One of the organizations singled out for consultation by the proposed ALEC model bill is anything but conservative. In a nod to bipartisanship, the ALEC model bill encourages state boards of education to consult with a group called iCivics. iCivics carries a sheen of moderation, because the organization was founded by Justice Sandra Day O’Connor to teach civics to school children via video games.

Since then, iCivics has gone woke. It’s now committed to “pointing out institutional systemic racism” even though “this will alienate some.” Its leaders see the younger generation’s approval of NFL players kneeling in protest at the playing of the national anthem as a sign of civic advancement, not decline. The same leaders glowingly cite the work of Ibram X. Kendi. What’s more, iCivics was closely involved in the development of that Illinois Civics campaign to bring so-called anti-racism and Critical Race Theory into the classroom.

In fact, iCivics leads a national coalition of groups dedicated to promoting the new “action civics,” and associated ideologies like Critical Race Theory. By singling out this only-apparently moderate group for curriculum consultation, ALEC is green-lighting red-state education bureaucrats to impose the entire woke (anti-)civics vision on even the most traditional school districts. Unfortunately, even removing the mention of iCivics from the bill would make little difference. The legislation already gives state education bureaucrats a free hand to follow the curriculum prescriptions of the iCivics coalition. They will surely do so.

New state-level history and civics standards are not the solution to our civic doldrums. The best way to battle educational decline is a return to local control, which should never have been abandoned in the first place. Relying on our current education establishment to carry out reform is a fool’s errand. They are what got us into trouble to begin with. The real hope for improvement lies with parents. A grassroots movement to take back the curriculum from woke education bureaucrats could shift the composition of local school boards across the country. That is the level at which curricula recommended by places like Hillsdale College, ConSource, and 1776 Unites should be adopted. The newly announced group, American Achievement Testing (AAT), plans to take this strategy to another level by combining a comprehensive American history curriculum built around Wilfred McClay’s Land of Hope with the capacity for testing. Nowadays, influence over the curriculum requires the capacity to devise tests.

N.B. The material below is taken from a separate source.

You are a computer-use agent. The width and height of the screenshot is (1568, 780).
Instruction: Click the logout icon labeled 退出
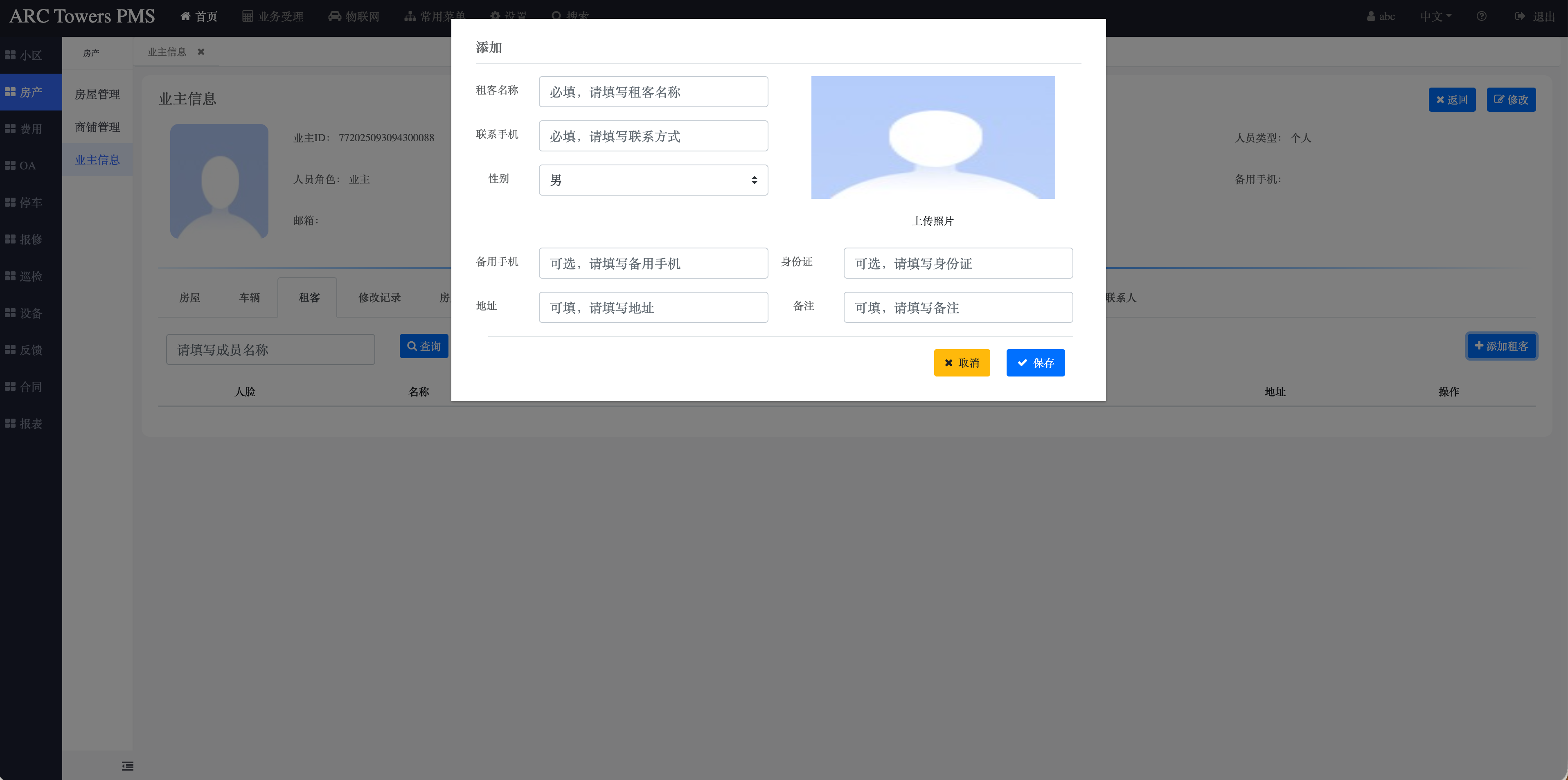(x=1520, y=16)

The drive for National History Standards failed miserably, even when The New York Times and virtually the whole of the political class was on its side. How much less are national or even statewide curriculum mandates poised to succeed now that the The New York Times and the Democratic Party’s leading faction have turned woke? True local control — at the level of local school boards and schools of choice — has been the solution all along, as anyone familiar with our federalist system and America’s civic history might have concluded. Will we have the good sense to recognize this before it’s too late?

Stanley Kurtz is a senior fellow at the Ethics and Public Policy Center.